Spokane author Jess Walter wins O. Henry Prize for ‘The Dark’

Local author Jess Walter’s short fiction piece, “The Dark” will be published in an anthology with the other O. Henry winners for this year.  (COLIN MULVANY/THE SPOKESMAN-REVIEW)

Spokane author Jess Walter (“Beautiful Ruins,” “Cold Millions,” “Citizen Vince,” “Ruby Ridge” and more) has earned the O. Henry Prize, the oldest major prize for short fiction in America.

The annual awards, which began in 1919, seek to provide a platform for short-story writers from around the world by collecting and publishing their work annually.

Walter’s piece “The Dark,” which ran in the literary journal “Ploughshares” last summer, was one of 20 recipients.

“I was thrilled to win an O. Henry Prize,” Walter wrote in an email.

The prize used to name one winner out of the honored stories, Walter said, referencing the past work of William Faulkner, Flannery O’Connor and John Cheever, but, in recent years, they publish the finalists in an anthology instead of picking a single winner.

“I’ve been reading these anthologies – the O. Henry Prize Stories and Best American Short Stories – since I was in college,” Walter said. “I’d read these great writers – Donald Barthelme, Raymond Carver, Alice Munro, Grace Paley – and daydream seeing my name at the end of one of those alphabetical tables of contents (Updike, Vonnegut, Walter …).

“I’ve had three stories in Best American, and now, with my first O. Henry, it still feels I’m daydreaming.”

The summer 2023 issue of Ploughshares, out of Emerson College, was guest-edited by Tom Perrotta, and featured prose by Marianne Leone, Cheryl Lu-Lien Tan, Andre Dubus III, Fabio Morábito, Jen Trynin, Olufunke Grace Bankole, and Walter, among others.

“Most readers think of novels when they think of fiction, but like a lot of writers, I started out trying to craft a simple, decent short story, so this taps into my earliest ambitions,” Walter said. “I wasn’t sure how much I liked ‘The Dark’ when I finished it.
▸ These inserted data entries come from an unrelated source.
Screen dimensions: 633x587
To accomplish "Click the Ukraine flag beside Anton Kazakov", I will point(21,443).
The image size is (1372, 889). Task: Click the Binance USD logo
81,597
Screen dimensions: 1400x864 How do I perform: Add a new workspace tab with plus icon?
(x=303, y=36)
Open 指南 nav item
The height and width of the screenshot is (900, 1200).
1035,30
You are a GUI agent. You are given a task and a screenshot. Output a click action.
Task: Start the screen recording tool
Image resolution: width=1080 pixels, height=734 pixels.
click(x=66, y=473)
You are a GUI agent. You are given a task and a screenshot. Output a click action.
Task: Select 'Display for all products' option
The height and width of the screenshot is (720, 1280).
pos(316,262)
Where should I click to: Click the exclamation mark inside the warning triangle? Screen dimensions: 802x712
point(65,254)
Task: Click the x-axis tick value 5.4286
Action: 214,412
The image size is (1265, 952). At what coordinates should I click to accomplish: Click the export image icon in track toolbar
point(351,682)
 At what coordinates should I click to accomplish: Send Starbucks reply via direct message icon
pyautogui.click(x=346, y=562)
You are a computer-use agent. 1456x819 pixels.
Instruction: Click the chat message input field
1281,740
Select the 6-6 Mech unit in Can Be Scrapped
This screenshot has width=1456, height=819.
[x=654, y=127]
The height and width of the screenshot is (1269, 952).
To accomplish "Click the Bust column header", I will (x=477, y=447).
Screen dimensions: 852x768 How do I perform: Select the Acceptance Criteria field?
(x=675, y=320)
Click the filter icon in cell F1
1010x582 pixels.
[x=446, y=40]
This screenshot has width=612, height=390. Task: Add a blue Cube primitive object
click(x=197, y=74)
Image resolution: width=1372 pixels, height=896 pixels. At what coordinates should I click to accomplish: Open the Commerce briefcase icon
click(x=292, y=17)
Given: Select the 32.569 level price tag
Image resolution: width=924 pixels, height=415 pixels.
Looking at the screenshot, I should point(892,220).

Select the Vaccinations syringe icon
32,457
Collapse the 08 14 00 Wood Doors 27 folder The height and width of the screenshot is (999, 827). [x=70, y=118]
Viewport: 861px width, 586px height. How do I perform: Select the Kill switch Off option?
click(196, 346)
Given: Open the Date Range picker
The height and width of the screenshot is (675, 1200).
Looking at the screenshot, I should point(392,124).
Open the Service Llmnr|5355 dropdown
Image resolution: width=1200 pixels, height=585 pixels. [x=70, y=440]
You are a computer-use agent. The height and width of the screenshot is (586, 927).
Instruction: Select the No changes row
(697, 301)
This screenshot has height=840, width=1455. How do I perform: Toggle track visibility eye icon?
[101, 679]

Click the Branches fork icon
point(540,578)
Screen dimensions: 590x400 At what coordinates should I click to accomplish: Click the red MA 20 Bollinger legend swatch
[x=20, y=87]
I’d read a version at the Humanities Washington Bedtime Stories fundraiser, and I thought it was funny, but I was worried I hadn’t stuck the landing, that the story’s surprise ending – ironically, O. Henry’s specialty – didn’t quite work.

“But Tom Perotta, the editor of that issue of Ploughshares, said he loved it, and if there’s one thing I should remember, it’s to always defer to a better writer’s opinion of my work.”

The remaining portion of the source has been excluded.